* What to work on:
Please gather every line in the records below that contains the word "computer", and copy each of those lines.

═══ Supplied data

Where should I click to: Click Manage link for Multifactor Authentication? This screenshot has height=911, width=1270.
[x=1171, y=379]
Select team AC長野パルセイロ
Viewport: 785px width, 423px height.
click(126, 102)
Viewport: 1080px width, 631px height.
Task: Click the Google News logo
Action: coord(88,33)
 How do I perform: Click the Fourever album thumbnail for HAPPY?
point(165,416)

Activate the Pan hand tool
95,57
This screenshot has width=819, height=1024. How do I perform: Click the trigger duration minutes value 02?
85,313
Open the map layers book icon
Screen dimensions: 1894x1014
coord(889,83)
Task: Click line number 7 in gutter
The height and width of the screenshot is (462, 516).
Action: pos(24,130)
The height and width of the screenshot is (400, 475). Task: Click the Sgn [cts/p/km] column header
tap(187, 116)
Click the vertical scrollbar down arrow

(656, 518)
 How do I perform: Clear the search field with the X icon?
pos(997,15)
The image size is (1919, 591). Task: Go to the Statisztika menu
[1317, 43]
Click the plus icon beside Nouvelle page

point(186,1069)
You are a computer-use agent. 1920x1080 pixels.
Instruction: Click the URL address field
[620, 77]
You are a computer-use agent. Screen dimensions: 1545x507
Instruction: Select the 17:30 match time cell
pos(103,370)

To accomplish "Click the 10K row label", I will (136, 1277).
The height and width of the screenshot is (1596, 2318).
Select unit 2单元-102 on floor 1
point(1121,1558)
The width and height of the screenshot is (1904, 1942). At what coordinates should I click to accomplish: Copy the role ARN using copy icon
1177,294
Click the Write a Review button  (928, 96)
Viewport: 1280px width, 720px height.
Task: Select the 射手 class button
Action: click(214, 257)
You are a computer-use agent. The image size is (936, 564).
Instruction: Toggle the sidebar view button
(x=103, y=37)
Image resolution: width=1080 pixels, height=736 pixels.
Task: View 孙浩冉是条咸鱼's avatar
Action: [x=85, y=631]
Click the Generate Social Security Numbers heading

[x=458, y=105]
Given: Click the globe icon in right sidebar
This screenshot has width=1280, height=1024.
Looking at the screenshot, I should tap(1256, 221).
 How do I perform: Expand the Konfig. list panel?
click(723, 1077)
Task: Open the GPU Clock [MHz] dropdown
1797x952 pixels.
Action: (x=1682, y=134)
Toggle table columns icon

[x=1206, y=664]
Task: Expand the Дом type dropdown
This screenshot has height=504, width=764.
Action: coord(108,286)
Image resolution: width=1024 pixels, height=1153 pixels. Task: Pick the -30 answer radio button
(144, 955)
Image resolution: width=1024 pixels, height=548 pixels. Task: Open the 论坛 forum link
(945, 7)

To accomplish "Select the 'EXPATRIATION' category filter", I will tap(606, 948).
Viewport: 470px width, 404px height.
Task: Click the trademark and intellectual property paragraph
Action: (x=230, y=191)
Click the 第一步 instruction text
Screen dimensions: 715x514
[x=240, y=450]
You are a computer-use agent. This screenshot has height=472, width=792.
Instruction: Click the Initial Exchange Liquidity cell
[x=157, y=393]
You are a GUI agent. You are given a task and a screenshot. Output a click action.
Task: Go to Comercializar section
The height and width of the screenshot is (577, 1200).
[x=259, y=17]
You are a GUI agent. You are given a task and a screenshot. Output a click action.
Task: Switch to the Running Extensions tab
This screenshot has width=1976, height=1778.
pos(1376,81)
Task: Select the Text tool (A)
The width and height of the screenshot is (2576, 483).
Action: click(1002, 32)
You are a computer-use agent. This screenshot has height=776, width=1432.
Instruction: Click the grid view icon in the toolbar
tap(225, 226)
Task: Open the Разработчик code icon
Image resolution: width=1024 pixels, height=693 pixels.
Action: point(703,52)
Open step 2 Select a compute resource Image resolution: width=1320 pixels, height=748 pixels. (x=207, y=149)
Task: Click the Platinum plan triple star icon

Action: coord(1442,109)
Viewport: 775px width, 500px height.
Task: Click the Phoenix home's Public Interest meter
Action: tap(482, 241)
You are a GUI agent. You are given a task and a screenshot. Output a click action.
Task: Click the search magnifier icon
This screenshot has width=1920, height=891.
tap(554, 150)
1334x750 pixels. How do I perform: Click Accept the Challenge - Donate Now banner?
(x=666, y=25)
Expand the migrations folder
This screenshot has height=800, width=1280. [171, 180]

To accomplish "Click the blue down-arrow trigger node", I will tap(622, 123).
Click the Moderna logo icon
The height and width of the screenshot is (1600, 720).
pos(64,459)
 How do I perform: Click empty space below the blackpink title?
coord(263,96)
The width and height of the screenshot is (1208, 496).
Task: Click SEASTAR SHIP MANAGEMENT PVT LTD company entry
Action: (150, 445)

══════

* Output:
You are a computer-use agent. 1920x1080 pixels.
You are a computer-use agent. Screen dimensions: 1545x507
You are a computer-use agent. The image size is (936, 564).
You are a computer-use agent. This screenshot has height=472, width=792.
You are a computer-use agent. This screenshot has height=776, width=1432.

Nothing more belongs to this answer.